Copy out all of the lines below without changing anything.

═══ Given records ═══

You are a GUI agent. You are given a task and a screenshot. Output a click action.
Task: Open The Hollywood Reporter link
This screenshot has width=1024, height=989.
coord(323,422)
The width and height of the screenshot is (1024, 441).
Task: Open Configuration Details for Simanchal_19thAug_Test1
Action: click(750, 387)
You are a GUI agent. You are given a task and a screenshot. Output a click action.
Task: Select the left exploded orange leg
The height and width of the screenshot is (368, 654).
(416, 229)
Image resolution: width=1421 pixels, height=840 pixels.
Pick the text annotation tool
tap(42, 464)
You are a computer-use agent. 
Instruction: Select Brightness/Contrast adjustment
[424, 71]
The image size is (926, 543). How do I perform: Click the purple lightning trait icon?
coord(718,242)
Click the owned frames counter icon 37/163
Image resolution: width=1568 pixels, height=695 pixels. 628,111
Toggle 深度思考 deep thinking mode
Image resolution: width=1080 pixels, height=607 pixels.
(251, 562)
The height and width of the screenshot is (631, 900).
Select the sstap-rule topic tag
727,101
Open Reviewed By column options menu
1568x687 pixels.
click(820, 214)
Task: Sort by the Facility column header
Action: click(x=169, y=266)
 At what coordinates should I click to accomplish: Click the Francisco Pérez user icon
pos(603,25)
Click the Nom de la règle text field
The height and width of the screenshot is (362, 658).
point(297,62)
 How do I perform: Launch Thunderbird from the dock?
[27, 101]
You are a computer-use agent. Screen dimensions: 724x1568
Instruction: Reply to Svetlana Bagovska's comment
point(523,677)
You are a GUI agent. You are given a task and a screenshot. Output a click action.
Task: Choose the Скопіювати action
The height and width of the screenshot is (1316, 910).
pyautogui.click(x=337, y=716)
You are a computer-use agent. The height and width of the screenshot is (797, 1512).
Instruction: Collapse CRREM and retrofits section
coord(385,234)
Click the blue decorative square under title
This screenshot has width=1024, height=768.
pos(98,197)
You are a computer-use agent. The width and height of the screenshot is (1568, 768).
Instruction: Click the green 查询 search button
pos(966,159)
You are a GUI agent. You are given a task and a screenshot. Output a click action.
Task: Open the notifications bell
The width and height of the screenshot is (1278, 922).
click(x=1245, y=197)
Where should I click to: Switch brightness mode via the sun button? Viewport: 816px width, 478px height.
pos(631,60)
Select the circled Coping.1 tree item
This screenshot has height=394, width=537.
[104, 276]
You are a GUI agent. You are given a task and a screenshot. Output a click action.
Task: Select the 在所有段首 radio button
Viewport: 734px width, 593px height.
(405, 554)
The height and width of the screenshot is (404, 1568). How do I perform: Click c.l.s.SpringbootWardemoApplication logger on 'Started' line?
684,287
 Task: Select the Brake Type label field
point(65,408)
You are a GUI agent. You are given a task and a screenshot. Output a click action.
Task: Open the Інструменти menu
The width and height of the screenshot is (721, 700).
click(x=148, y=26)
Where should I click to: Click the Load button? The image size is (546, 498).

═══

**Full answer**
You are a GUI agent. You are given a task and a screenshot. Output a click action.
Task: Open The Hollywood Reporter link
This screenshot has width=1024, height=989.
coord(323,422)
The width and height of the screenshot is (1024, 441).
Task: Open Configuration Details for Simanchal_19thAug_Test1
Action: click(750, 387)
You are a GUI agent. You are given a task and a screenshot. Output a click action.
Task: Select the left exploded orange leg
The height and width of the screenshot is (368, 654).
(416, 229)
Image resolution: width=1421 pixels, height=840 pixels.
Pick the text annotation tool
tap(42, 464)
You are a computer-use agent. 
Instruction: Select Brightness/Contrast adjustment
[424, 71]
The image size is (926, 543). How do I perform: Click the purple lightning trait icon?
coord(718,242)
Click the owned frames counter icon 37/163
Image resolution: width=1568 pixels, height=695 pixels. 628,111
Toggle 深度思考 deep thinking mode
Image resolution: width=1080 pixels, height=607 pixels.
(251, 562)
The height and width of the screenshot is (631, 900).
Select the sstap-rule topic tag
727,101
Open Reviewed By column options menu
1568x687 pixels.
click(820, 214)
Task: Sort by the Facility column header
Action: click(x=169, y=266)
 At what coordinates should I click to accomplish: Click the Francisco Pérez user icon
pos(603,25)
Click the Nom de la règle text field
The height and width of the screenshot is (362, 658).
point(297,62)
 How do I perform: Launch Thunderbird from the dock?
[27, 101]
You are a computer-use agent. Screen dimensions: 724x1568
Instruction: Reply to Svetlana Bagovska's comment
point(523,677)
You are a GUI agent. You are given a task and a screenshot. Output a click action.
Task: Choose the Скопіювати action
The height and width of the screenshot is (1316, 910).
pyautogui.click(x=337, y=716)
You are a computer-use agent. The height and width of the screenshot is (797, 1512).
Instruction: Collapse CRREM and retrofits section
coord(385,234)
Click the blue decorative square under title
This screenshot has width=1024, height=768.
pos(98,197)
You are a computer-use agent. The width and height of the screenshot is (1568, 768).
Instruction: Click the green 查询 search button
pos(966,159)
You are a GUI agent. You are given a task and a screenshot. Output a click action.
Task: Open the notifications bell
The width and height of the screenshot is (1278, 922).
click(x=1245, y=197)
Where should I click to: Switch brightness mode via the sun button? Viewport: 816px width, 478px height.
pos(631,60)
Select the circled Coping.1 tree item
This screenshot has height=394, width=537.
[104, 276]
You are a GUI agent. You are given a task and a screenshot. Output a click action.
Task: Select the 在所有段首 radio button
Viewport: 734px width, 593px height.
(405, 554)
The height and width of the screenshot is (404, 1568). How do I perform: Click c.l.s.SpringbootWardemoApplication logger on 'Started' line?
684,287
 Task: Select the Brake Type label field
point(65,408)
You are a GUI agent. You are given a task and a screenshot. Output a click action.
Task: Open the Інструменти menu
The width and height of the screenshot is (721, 700).
click(x=148, y=26)
Where should I click to: Click the Load button? The image size is (546, 498).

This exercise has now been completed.